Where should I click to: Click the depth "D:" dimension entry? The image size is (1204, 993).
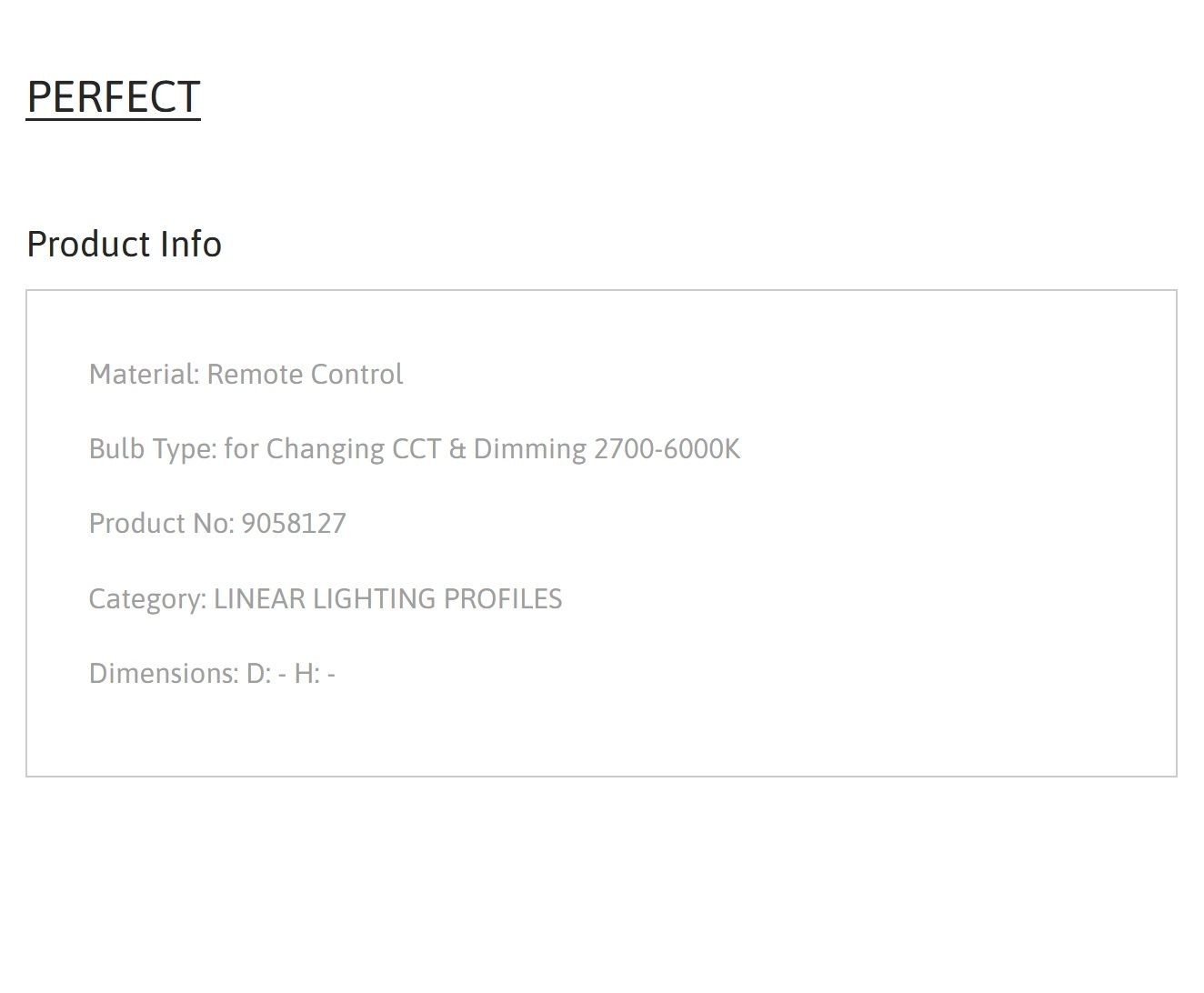click(x=266, y=673)
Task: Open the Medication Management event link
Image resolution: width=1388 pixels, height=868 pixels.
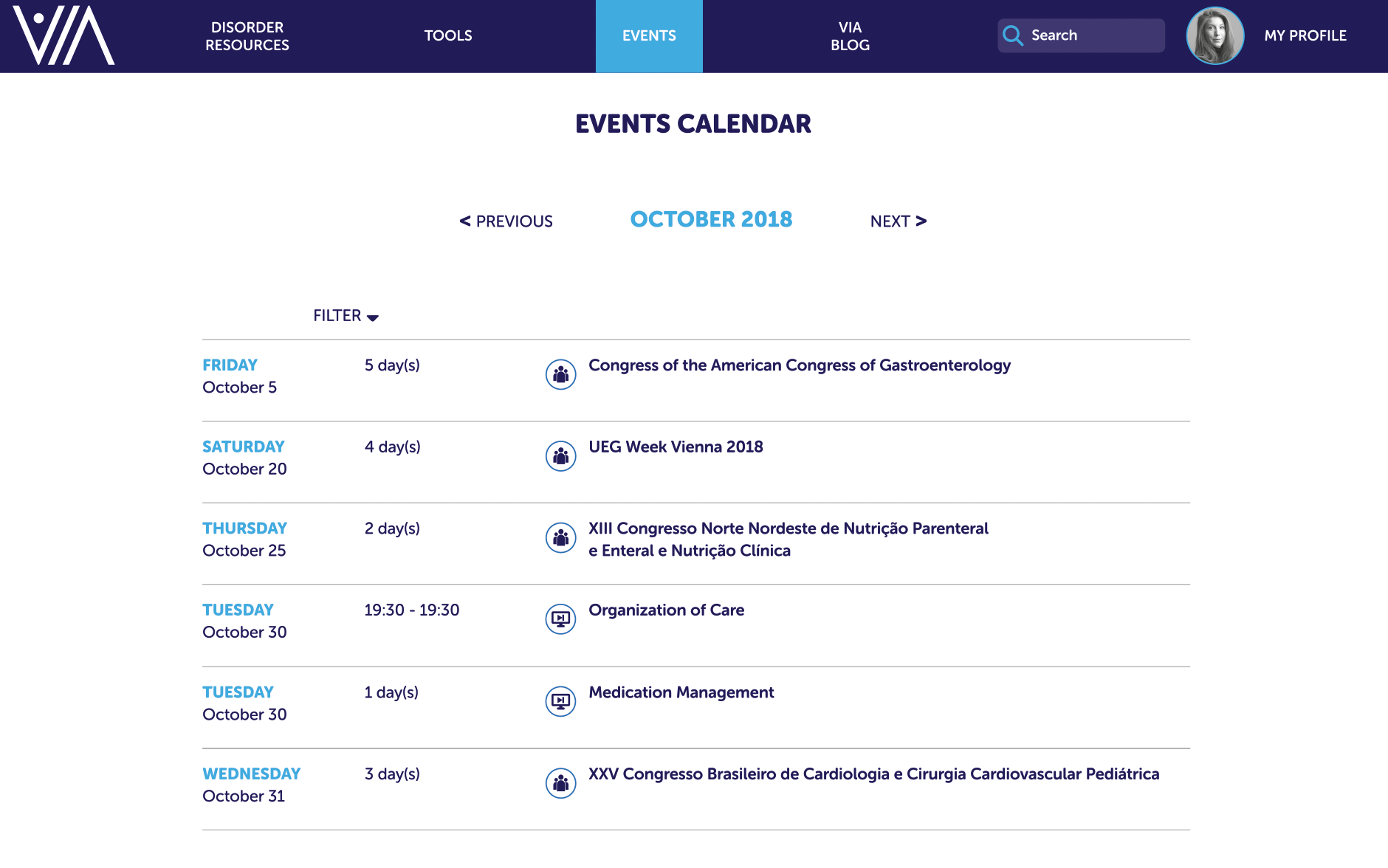Action: tap(681, 692)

• **What you will do**
Go through the listing above and retype each line exactly, apart from the pictures.

• **Finished exercise**
Where should I click to: Click the depth "D:" dimension entry? The image size is (1204, 993).
click(x=266, y=673)
Task: Open the Medication Management event link
Image resolution: width=1388 pixels, height=868 pixels.
Action: tap(681, 692)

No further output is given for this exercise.